If you don’t understand the difference between tax evasion and tax avoidance, then you are not alone. According to a recent survey that polled voters in the United Kingdom, many respondents did not see a distinction between tax evasion and avoidance. In the YouGov survey, 59% of respondents identified tax avoidance as unacceptable, whereas just 32% believed it was legitimate. The primary difference between tax evasion and avoidance is that tax evasion is illegal, while avoidance is entirely acceptable and legal.
To get a better understanding of the difference between tax evasion and tax avoidance, take a look at this explanation from tax expert David Stewart.
Tax evasion is the illegal practice of not paying taxes and can result in penalties, such as jail time and fines. There are many forms of tax evasion, including not reporting income, reporting expenses that are not legally allowed, not paying taxes that are owed, or hiding an inheritance in a foreign account. While most people associate tax evasion with income taxes, it can also occur on any of the taxes a business owes, such as employment taxes and state sales taxes. People who practice tax evasion are doing so intently. To be committed of tax evasion, the IRS has to prove that you are purposely trying to hide money, claim too many deductions or under report your income.

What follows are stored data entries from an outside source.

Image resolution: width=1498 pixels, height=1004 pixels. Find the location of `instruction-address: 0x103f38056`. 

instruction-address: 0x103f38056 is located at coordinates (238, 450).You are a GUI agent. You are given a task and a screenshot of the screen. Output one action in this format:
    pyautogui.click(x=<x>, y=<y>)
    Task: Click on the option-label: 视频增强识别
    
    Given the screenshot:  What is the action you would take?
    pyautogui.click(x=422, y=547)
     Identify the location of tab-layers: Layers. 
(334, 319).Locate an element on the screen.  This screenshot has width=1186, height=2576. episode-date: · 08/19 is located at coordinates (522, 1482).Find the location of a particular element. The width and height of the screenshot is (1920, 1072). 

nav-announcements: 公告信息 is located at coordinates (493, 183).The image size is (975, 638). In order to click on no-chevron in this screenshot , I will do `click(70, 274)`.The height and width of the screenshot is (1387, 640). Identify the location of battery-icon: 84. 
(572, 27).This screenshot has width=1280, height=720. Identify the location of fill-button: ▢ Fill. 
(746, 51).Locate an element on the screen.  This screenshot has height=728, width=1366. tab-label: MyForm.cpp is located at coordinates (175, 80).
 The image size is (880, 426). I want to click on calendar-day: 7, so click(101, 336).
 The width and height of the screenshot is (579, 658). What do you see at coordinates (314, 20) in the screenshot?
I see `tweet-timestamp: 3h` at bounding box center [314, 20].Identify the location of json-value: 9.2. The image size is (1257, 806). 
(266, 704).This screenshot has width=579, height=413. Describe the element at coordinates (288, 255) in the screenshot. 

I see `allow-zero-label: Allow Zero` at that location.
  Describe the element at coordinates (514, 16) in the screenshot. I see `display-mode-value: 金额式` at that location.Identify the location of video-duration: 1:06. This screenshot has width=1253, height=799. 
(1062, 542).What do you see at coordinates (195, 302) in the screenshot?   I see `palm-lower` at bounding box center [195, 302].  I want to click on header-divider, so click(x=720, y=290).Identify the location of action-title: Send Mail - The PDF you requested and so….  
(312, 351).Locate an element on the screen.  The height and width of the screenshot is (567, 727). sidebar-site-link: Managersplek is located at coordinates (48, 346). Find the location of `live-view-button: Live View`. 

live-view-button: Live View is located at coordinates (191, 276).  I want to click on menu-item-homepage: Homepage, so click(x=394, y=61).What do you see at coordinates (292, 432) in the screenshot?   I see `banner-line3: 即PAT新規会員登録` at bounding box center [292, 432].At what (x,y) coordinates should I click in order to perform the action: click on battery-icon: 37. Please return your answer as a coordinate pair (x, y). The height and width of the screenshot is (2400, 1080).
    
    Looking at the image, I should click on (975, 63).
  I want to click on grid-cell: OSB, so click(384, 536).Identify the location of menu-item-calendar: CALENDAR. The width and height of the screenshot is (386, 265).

Tax avoidance, on the other hand, is not illegal. It is the practice of using legal methods to reduce your taxes as much as possible. You can practice tax avoidance by taking credits and deductions, such as EIC credits, student loan interest, retirement savings and mortgage interest. Businesses can get credits and deductions by donating to charities and building employee retirement accounts. Tax avoidance is completely legal if you pay the amount you reported.